Com uma dependência recorde de créditos de bancos internacionais, os países emergentes também desabam diante da crise e agora suas economias reais estão ameaçadas. O Banco de Compensações Internacionais (BIS), espécie de banco central dos bancos centrais, alerta que a crise demonstrou que o modelo de financiamento do crescimento dos países emergentes na última década não foi sustentável e que agora os governos correm o risco de pagar pela dependência que criaram.

O volume de créditos de bancos internacionais aos países emergentes quadruplicou entre 2002 e meados deste ano, atingindo US$ 4,9 trilhões. O volume é recorde, apesar de todas as experiências desastrosas de crises anteriores.

Comparativamente, o Brasil tem uma dependência menor que as economias do Leste Europeu e Argentina. Mas superior à China e outros asiáticos. "Muitos mercados emergentes aparentemente acabaram sendo cada vez mais dependentes de créditos de bancos estrangeiros", alerta o BIS no relatório.

Uma das regiões que mais experimentou esse movimento foi o Leste Europeu, com os países que aderiram à União Européia. Os créditos para a Hungria se multiplicaram por sete em apenas oito anos. Para a Polônia e República Checa, a multiplicação foi de dez vezes. Para a Rússia e Ásia, o volume aumentou em cinco vezes. Não por acaso, a Hungria foi um dos primeiros países durante a atual crise a recorrer ao Fundo Monetário Internacional (FMI).

Já a América Latina, por suas contínuas crises, teve um crescimento menor da dependência em relação aos créditos internacionais de bancos. No caso da Argentina, por exemplo, os créditos em 2008 eram metade do volume de 2001.

A conclusão do BIS é que a crise coloca em dúvida a sustentabilidade da dependência de mercados emergentes a créditos de bancos estrangeiros, já que os emergentes podem se tornar mais uma vez vulneráveis diante da crise nesses bancos. A falta de créditos pode ter um impacto em suas economias reais e os mais afetados serão aqueles que financiaram seu crescimento com os bancos mais atingidos pela crise.

No México, Hungria e Polônia, os créditos de bancos estrangeiros representaram 80% do financiamento desses países. Na Argentina e Rússia, a taxa é de cerca de 40%, enquanto no Brasil é de cerca de 20%.

Com a crise, os maiores bancos internacionais promoveram uma reavaliação de sua exposição nos mercados emergentes, com impactos importantes para essas economias. O BIS conclui que o acesso de créditos aos mercados emergentes está condicionado à saúde desses bancos internacionais.

No primeiro semestre, enquanto a crise começava a se alastrar silenciosamente nos países ricos, a constatação é de que os mercados emergentes continuaram a receber empréstimos. O BIS destaca que o crescimento foi menor que nos anos anteriores, caindo de uma alta de 34% em 2007 para 23% em 2008. Mesmo assim, a taxa permaneceu positiva.

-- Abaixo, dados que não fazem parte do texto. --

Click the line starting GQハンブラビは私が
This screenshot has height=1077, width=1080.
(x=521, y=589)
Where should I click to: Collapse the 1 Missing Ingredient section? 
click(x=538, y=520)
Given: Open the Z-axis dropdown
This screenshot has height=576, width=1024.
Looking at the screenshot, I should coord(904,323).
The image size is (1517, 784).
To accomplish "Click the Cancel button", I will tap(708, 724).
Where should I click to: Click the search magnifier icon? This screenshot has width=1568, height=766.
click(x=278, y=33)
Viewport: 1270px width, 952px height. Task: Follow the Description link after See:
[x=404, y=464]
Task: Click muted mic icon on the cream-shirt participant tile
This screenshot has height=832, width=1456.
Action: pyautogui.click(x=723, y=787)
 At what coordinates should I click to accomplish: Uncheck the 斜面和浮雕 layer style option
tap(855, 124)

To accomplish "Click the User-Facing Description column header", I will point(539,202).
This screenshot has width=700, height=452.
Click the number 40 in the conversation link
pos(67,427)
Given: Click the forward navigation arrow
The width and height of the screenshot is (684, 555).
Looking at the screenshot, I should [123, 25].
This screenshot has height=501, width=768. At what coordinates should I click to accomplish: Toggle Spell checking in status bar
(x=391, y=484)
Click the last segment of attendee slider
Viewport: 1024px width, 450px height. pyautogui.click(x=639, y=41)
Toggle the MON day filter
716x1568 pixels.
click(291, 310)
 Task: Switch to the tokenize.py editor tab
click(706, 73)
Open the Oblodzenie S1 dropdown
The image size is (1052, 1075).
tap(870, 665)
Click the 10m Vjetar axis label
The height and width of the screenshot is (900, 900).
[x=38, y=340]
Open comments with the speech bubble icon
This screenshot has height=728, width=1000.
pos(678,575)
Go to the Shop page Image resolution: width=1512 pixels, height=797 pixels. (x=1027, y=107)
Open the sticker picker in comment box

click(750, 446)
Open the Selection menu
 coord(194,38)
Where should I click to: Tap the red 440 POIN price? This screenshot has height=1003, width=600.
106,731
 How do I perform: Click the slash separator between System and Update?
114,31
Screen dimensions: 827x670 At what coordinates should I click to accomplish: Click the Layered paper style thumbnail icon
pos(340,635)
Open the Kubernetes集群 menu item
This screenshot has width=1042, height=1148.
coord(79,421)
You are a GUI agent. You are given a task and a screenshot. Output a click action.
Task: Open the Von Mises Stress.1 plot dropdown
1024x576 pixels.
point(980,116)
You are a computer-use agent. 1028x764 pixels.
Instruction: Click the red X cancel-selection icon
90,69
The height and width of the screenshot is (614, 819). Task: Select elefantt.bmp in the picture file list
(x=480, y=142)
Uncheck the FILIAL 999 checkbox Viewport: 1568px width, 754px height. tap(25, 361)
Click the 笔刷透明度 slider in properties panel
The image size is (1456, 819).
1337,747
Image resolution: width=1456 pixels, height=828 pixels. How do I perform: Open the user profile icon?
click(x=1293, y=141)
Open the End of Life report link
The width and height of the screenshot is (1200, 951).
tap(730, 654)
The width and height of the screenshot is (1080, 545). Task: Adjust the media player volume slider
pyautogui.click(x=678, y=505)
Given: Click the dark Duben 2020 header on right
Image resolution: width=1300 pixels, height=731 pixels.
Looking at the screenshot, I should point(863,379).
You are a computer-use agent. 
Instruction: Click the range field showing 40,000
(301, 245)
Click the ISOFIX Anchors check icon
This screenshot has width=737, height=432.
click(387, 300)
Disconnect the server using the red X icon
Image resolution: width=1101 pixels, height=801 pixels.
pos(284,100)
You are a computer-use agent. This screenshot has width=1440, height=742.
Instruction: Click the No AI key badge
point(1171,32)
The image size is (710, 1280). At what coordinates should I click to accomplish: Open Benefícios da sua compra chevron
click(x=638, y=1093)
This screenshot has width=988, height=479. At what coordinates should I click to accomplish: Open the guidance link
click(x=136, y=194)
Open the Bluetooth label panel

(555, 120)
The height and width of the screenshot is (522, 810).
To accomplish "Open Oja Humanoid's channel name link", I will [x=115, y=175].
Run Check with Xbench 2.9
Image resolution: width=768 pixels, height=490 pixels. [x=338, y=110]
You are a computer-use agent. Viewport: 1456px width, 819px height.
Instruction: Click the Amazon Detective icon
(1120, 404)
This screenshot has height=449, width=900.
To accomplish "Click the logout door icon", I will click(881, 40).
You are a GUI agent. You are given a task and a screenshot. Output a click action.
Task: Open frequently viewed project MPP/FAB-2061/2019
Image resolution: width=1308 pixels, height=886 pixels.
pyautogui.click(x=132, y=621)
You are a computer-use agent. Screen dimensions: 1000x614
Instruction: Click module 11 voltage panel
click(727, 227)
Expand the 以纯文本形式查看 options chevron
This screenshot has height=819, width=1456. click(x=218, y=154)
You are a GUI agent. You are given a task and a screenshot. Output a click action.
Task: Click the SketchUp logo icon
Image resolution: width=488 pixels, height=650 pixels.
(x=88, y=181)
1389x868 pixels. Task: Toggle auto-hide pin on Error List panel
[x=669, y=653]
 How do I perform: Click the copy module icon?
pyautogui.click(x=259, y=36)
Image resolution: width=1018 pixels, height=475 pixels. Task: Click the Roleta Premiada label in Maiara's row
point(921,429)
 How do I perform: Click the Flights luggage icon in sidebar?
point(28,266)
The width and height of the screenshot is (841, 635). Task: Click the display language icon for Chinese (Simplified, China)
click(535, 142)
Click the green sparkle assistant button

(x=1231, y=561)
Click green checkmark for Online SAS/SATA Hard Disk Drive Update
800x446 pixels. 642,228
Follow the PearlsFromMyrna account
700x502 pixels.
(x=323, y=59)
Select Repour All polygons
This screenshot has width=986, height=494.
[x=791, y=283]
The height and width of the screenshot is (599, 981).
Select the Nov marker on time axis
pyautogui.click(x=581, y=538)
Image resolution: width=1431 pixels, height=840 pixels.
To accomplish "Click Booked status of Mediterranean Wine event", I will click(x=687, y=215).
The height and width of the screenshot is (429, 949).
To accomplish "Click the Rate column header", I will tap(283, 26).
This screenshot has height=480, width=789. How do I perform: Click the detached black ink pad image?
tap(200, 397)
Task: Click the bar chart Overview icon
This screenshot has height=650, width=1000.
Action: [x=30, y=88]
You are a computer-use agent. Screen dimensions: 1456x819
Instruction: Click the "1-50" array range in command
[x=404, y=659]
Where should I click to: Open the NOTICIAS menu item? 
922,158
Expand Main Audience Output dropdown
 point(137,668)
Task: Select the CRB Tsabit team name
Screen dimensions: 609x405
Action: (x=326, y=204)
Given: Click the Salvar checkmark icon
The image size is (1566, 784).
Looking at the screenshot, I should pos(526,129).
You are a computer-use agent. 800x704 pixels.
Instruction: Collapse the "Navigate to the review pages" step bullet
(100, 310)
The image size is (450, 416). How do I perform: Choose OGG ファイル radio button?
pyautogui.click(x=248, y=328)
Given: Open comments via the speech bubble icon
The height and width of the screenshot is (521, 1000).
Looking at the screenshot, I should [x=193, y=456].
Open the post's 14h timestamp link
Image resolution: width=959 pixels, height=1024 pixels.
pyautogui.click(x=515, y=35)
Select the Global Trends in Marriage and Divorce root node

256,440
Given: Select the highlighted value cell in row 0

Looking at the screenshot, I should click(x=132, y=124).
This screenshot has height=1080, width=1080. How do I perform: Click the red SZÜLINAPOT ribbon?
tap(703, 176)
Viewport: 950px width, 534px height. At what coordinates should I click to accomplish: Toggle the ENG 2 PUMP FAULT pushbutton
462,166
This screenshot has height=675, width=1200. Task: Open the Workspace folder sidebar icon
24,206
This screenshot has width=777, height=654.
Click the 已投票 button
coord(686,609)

De acordo com o BIS, os empréstimos e créditos para os bancos em mercados emergentes adicionaram US$ 117 bilhões a essas economias. No primeiro trimestre, esse volume havia sido de US$ 178 bilhões.

Enquanto bancos americanos ficavam simplesmente sem crédito, bancos brasileiros continuaram a receber recursos cada vez maiores no segundo trimestre do ano. A alta de créditos ao Brasil foi de US$ 21 bilhões entre o segundo e o terceiro trimestres: passou de US$ 167 bilhões ao final de março para US$ 188 bilhões em junho. Esse aumento representou dois terços de toda a alta experimentada pela América Latina.